L »expulsion des érudits alexandrins par Ptolémée VIII s »inscrit dans un processus plus large de persécution de la classe dirigeante alexandrine et provoque une diaspora de l »érudition hellénistique. Les érudits de la bibliothèque d »Alexandrie et leurs étudiants continuent à faire des recherches et à rédiger des traités, mais la plupart ne sont plus attachés à la bibliothèque, mais se dispersent d »abord en Méditerranée orientale, puis en Méditerranée occidentale. Disciple d »Aristarque, Denys de Thrace (170-90 av. J.-C.) a fondé une école sur l »île grecque de Rhodes. Denys a écrit le premier livre de grammaire grecque, Tékhne Grammatiké, un guide pour parler et écrire de manière claire et précise. Les Romains utilisaient ce livre comme référence pour leurs textes grammaticaux. Il est resté le principal manuel de grammaire pour les étudiants en grec jusqu »au 12e siècle, et sert encore aujourd »hui de guide grammatical pour de nombreuses langues. Un autre disciple d »Aristarque, Apollodore d »Athènes (vers 180-110 avant J.-C.), a écrit le premier livre de grammaire grecque, Tékhne Grammatiké. 180-110 av. J.-C.), s »installa à Pergame, la plus grande rivale d »Alexandrie en tant qu »épicentre de la culture grecque, où il se consacra à l »enseignement et à la recherche. Cette diaspora amena l »historien Ménécles de Barca à commenter de façon sarcastique qu »Alexandrie était devenue un professeur à la fois de Grecs et de barbares.

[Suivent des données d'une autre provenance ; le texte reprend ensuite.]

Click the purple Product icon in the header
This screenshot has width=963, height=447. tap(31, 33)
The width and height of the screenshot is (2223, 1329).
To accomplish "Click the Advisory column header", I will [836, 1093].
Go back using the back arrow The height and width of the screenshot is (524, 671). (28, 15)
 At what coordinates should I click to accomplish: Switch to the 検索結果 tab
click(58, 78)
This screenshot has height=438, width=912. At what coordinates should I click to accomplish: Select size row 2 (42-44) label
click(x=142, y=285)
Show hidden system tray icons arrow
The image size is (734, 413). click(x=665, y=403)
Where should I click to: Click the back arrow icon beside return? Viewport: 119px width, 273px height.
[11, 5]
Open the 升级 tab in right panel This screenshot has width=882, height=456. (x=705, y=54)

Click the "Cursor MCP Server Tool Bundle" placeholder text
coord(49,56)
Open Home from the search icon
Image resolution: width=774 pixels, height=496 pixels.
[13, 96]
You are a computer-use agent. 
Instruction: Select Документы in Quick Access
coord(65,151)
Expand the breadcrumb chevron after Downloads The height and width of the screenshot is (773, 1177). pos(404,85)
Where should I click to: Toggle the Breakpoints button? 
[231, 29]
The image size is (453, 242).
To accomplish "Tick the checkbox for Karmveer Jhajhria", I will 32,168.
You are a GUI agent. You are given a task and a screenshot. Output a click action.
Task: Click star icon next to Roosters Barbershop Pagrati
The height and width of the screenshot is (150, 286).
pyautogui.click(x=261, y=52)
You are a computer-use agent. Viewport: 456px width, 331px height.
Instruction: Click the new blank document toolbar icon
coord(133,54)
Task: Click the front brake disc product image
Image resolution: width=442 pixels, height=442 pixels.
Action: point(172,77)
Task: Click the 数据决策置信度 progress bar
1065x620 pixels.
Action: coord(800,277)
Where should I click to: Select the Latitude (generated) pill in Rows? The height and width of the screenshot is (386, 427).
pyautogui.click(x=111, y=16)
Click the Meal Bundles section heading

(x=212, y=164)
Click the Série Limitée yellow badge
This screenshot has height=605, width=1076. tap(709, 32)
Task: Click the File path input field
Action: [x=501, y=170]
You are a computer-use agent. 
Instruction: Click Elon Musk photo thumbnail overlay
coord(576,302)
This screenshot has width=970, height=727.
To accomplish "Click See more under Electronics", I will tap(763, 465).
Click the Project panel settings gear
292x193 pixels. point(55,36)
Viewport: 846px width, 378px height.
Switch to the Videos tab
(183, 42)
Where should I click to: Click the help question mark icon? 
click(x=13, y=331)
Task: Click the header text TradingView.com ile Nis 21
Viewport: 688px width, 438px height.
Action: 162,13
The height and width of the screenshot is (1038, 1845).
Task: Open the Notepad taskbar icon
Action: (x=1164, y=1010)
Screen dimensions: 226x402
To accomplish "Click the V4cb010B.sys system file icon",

À Alexandrie, à partir du milieu du deuxième siècle avant J.-C., le régime ptolémaïque connaît une instabilité croissante. Confrontés à des troubles sociaux constants et à d »autres problèmes politiques et économiques, les derniers souverains ptolémaïques ne consacrent pas la même attention au Museion que leurs prédécesseurs. Le prestige de la bibliothèque et de son bibliothécaire décline. Différents souverains ptolémaïques ultérieurs ont utilisé le poste de bibliothécaire comme une récompense politique pour leurs plus fidèles partisans. Ptolémée VIII a nommé bibliothécaire un homme nommé Cidas, décrit comme un lancier et probablement un membre de la garde du palais ; Ptolémée IX, qui a régné de 88 à 81 avant J.-C., aurait donné le poste de bibliothécaire comme une récompense politique pour ses plus fidèles partisans, Le poste de bibliothécaire en chef a tellement perdu de son prestige d »antan que même les auteurs de l »époque ont cessé de consigner les noms et les mandats de ses occupants.

L »incendie de Jules César

En 48 avant Jésus-Christ, Au cours de la deuxième guerre civile de la République romaine, Jules César est assiégé à Alexandrie et ses soldats mettent le feu à leurs propres navires pour tenter de bloquer la flotte de Ptolémée XIV, frère de Cléopâtre. L »incendie se propage aux quartiers de la ville les plus proches des docks, provoquant une dévastation considérable. L »incendie s »est propagé aux quartiers de la ville les plus proches des docks, causant une dévastation considérable. Sénèque, dramaturge romain du 1er siècle après J.-C. et philosophe stoïcien, citant Ab Urbe condita de Tite-Live, écrit entre 63 et 14 av, L »éclectique platonicien Plutarque écrit dans la Vie de César : « Lorsque l »ennemi tenta de couper ses communications par la mer, il fut obligé d »écarter ce danger en mettant le feu à ses propres navires, qui, après avoir brûlé les quais, se répandirent de là et détruisirent la grande bibliothèque ». Cependant, Florus et Lucan mentionnent seulement que les flammes ont brûlé la flotte elle-même et quelques « maisons près de la mer ».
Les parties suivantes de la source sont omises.